Module name wanted

miyagawa on 2007-03-24T00:37:19

I want a name for my new module, that automatically detects the best, conservative encodings to be used in Email messages, from the strings.

It'll be useful to encode email message in iso-2022-jp if all content are in Japanese, iso-2022-kr for Korean etc. Gmail does it by default: http://mail.google.com/support/bin/answer.py?ctx=%67mail&hl=en&answer=22841>
I'm thinking of Encode::Email::Best and Encode::Mail::Traditional. Have a suggestion?


Coordinate with RJBS

Alias on 2007-03-24T01:04:47

He looks after Email:: these days, and probably has the best idea of where it would fit.

Re:Coordinate with RJBS

miyagawa on 2007-03-24T01:20:55

Well I was thinking about Email:: namespace at first, but the actual code wouldn't do anything specific with Email messages actually.

It tries to encode the messages into a narrow-to-wide certain set of encodings and see if all characters are safely encoded, using Encode:: and possibly with Dan's Encode::InCharset.

Anyway I'll think about it more.

Encode::First

Juerd on 2007-03-24T02:10:07

What a coincidence. I was planning on writing exactly that, this weekend, inspired by Mutt's send_charset option.

I was going to name it Encode::First, and duplicate Encode's encode interface, but with a colon (or perhaps comma) separated list of encodings, of which the first that supports all codepoints will be used. It would return a two-element list: encoding and byte string.

Typical usage would be:

        my ($enc, $buf) = encode_first('us-ascii:iso-8859-1:iso-8859-15:utf-8', $string);

This would encode "2.5" as ascii, "2½" as latin1, "€ 2,50" as latin9, and "€ 2½" as utf-8.

I was also considering optimizing "iso-8859-1:utf8" by simply trying utf8::downgrade with FAIL_OK (ignoring the return value), and then examining the UTF8 flag. This would be the default for when the specified encoding list was empty or undef.

I'd be delighted if you would use this interface and module name; it would save me some trouble, while giving me exactly what I've been wanting all week. :)

Re:Encode::First

miyagawa on 2007-03-24T02:52:37

Oh yeah, I like that interface. Maybe I'll suggest an utility function that takes the string and array reference to return the best encoding, and also provide an encode() compatible function just as you described. Thanks!
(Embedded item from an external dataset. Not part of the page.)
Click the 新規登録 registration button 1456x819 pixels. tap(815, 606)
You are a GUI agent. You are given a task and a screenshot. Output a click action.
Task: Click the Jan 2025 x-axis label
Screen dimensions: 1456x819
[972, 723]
Does it really have anything to do with mail?

Aristotle on 2007-03-24T02:16:17

It seems to me that email is just what you want to use the module for. I don’t see how the module’s operation actually has anything whatsoever to do with email. “Best” doesn’t really say anything; maybe Encode::MinCharsetPicker?

(Btw, I’d have the module only suggest the minimal applicable charset, but not actually do the encoding itself (or only if you ask for it by way of a convenience function). Probably the main function should simply take a list of encodings and then try to pick the applicable encoding with the smallest index.)

Re:Does it really have anything to do with mail?

miyagawa on 2007-03-24T02:54:13

As said in the other comment replies, the actual code doesn't have anything to do with email, other than the default "list of encodings known to be safe in emails" are almost specific to email (which is the point of this module) obviously.

I'd probably make two functions, one is compatible as encode() (and does encoding itself) and other one like detect_best_encoding(), which returns the name of the encoding but doesn'nt encode itself.

Re:Does it really have anything to do with mail?

Juerd on 2007-03-24T11:53:56

The easiest way to detect the "best" encoding would be to just encode it, with a CHECK argument to make it fail if impossible. Why create a utility function to throw away the encoded string, if the user can easily choose to do so himself?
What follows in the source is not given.